Abstract

Objective Studies suggest that synbiotic therapy could prove more effective in the treatment of ulcerative colitis (UC) than therapies limited to probiotics or prebiotics. This study compared the effect of each of these therapies in the treatment of UC. Methods One hundred twenty outpatients with UC were randomly sorted into three groups of 40 patients each for probiotic, prebiotic, or synbiotic therapy. The probiotic group ingested one daily capsule consisting of Bifidobacterium longum 2 × 10 9 colony-forming units and the prebiotic group ingested daily 8.0-g doses of psyllium. The synbiotic group underwent both treatments. All patients completed Inflammatory Bowel Disease Questionnaires (IBDQs) at the onset of the trial, at the 2-wk midpoint, and at the 4-wk end of the trial.
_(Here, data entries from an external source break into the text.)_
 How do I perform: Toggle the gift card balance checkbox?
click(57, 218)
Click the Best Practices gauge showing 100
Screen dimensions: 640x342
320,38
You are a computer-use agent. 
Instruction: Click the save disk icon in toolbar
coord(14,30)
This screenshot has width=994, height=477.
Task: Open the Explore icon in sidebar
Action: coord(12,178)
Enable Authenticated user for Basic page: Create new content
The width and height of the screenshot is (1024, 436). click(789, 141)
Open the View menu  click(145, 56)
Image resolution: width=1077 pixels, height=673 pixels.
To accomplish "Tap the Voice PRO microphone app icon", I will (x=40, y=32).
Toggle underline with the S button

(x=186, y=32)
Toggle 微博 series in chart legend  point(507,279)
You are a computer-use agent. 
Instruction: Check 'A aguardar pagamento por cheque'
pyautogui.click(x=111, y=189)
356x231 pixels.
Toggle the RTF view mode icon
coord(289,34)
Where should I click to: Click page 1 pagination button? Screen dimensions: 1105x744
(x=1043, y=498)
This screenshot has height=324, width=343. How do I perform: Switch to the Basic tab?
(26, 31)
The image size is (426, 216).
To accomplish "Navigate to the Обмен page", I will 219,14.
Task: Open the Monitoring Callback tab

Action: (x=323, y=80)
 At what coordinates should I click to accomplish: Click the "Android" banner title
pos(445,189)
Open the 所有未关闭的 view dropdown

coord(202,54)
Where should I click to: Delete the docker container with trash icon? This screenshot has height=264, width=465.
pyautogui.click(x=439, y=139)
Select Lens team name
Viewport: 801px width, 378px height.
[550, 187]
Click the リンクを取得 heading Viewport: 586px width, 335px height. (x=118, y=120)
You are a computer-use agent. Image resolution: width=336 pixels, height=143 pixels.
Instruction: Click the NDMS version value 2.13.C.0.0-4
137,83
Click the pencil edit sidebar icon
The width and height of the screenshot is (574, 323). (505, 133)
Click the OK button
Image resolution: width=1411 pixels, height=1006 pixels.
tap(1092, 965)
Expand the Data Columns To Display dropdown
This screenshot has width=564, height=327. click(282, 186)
Blood variables were also evaluated in a subset of 32 patients randomly selected from all groups and values were compared with IBDQ scores. Results Thirty-one patients in the probiotic group, 31 in the prebiotic group, and 32 in the synbiotic group qualified for analyses. The remaining 26 patients had incomplete questionnaires. Total IBDQ scores improved within groups by the end of the trial (probiotics 162 to 169, NS; prebiotics 174 to 182, NS; synbiotics 168 to 176, P = 0.03). Individual scores improved as follows: probiotics, emotional function ( P = 0.03); prebiotics, bowel function ( P = 0.04); and synbiotics, systemic and social functions ( P = 0.008 and P = 0.02). C-reactive protein decreased significantly only with synbiotic therapy (from 0.59 to 0.14 mg/dL, P = 0.04). There were no adverse events. Conclusion Patients with UC on synbiotic therapy experienced greater quality-of-life changes than patients on probiotic or prebiotic treatment. These data suggest that synbiotic therapy may have a synergistic effect in the treatment of UC.